Across all battery types, there are several things that you can do to ensure the maximum production from your battery: Always store batteries in a cool and dry place, fully charged, before storing for longer periods of time. Never leave your battery on its charger for more than 24 hours, doing so will shorten the life of your battery. Keep your batteries clean.  A clean battery will ensure a good connection. Keep your batteries dry. Moisture can corrode contact points and limit charge/discharge performance. Do not leave your battery dormant.

Self-discharge

Self-discharge is the loss of useful capacity within a battery due to internal chemical reactions. Self- discharge will occur within all battery chemistries and will be influenced by temperature. Self-discharge will occur regardless of whether the battery is connected or not.

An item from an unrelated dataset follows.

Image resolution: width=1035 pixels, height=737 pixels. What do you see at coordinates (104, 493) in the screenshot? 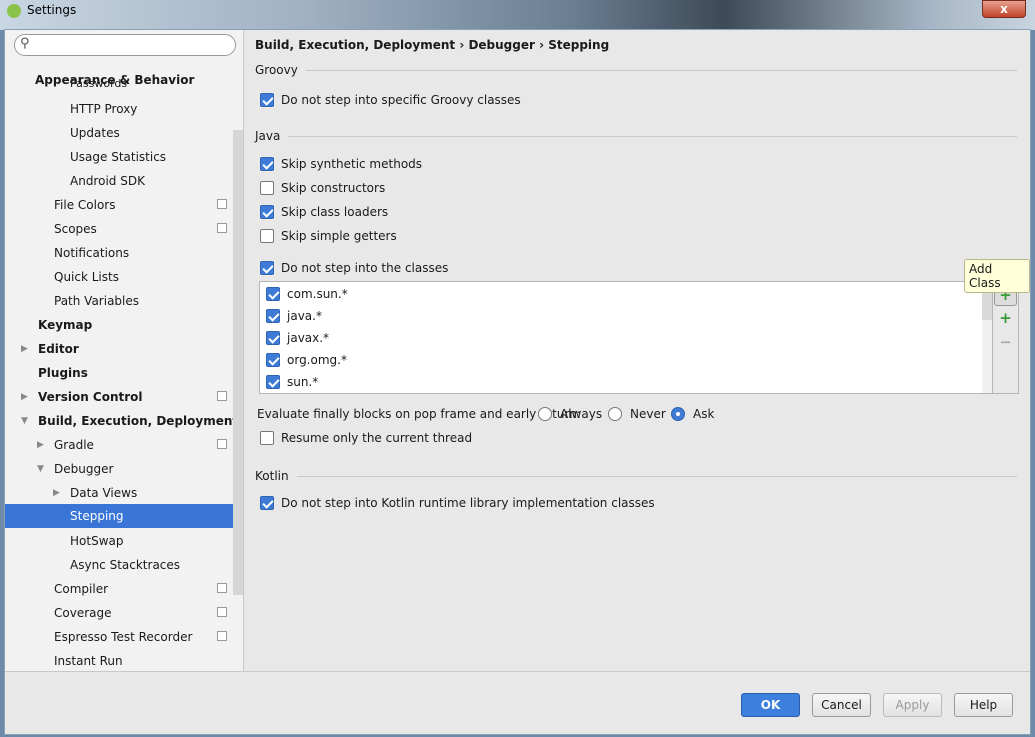
I see `sidebar-item-label: Data Views` at bounding box center [104, 493].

 Jump Start My Car Battery Using Booster Cables

Warning: Batteries produce explosive gases. These instructions are designed to minimize the explosion hazard. Keep sparks, flames, and cigarettes away from batteries at all times. Both batteries should have the same voltage (6, 12, etc.).

When jump starting, always wear proper eye protection and never lean over the battery. Do not jump start a damaged battery; inspect both batteries before connecting booster cables. Be sure vent caps are tight and level. Be sure that the vehicles are not touching and that both ignition switches are in the "OFF" position. Turn off all electrical equipment (radio, defroster, windshield wipers, lights, etc.)

The following steps should be followed exactly:

1. Connect positive (+) booster cable to positive (+) terminal of discharged battery.
2. Connect other end of positive (+) cable to positive (+) terminal of assisting battery.
3. Connect negative (-) cable to negative (-) terminal of assisting battery.
4. MAKE FINAL CONNECTION OF NEGATIVE (-) CABLE TO ENGINE BLOCK OF STALLED VEHICLE, AWAY FROM BATTERY AND CARBURETOR.
5. Be sure that cables are clear of fan blades, belts and other moving parts of both engines.
6. Start vehicle and remove cables in REVERSE order of connections.

Old batteries may be returned to the battery retailer, automotive service station, a battery manufacturer or other authorized collection centers for recycling. LaBatteries always pays top dollar for  you old batteries. For current scrap battery prices call us at 318-636-3521. For more info on recycling old batteries, see our reycling page.

The code indicates the month and year when the battery was shipped out of the factory. LETTER stands for the month, A to L (A=January, B=February, C=March, and so on); NUMBER is the last digit of the year.

Example: A battery marked with a“D8” date code.

“D8” means that it was shipped from the factory around April of 2018.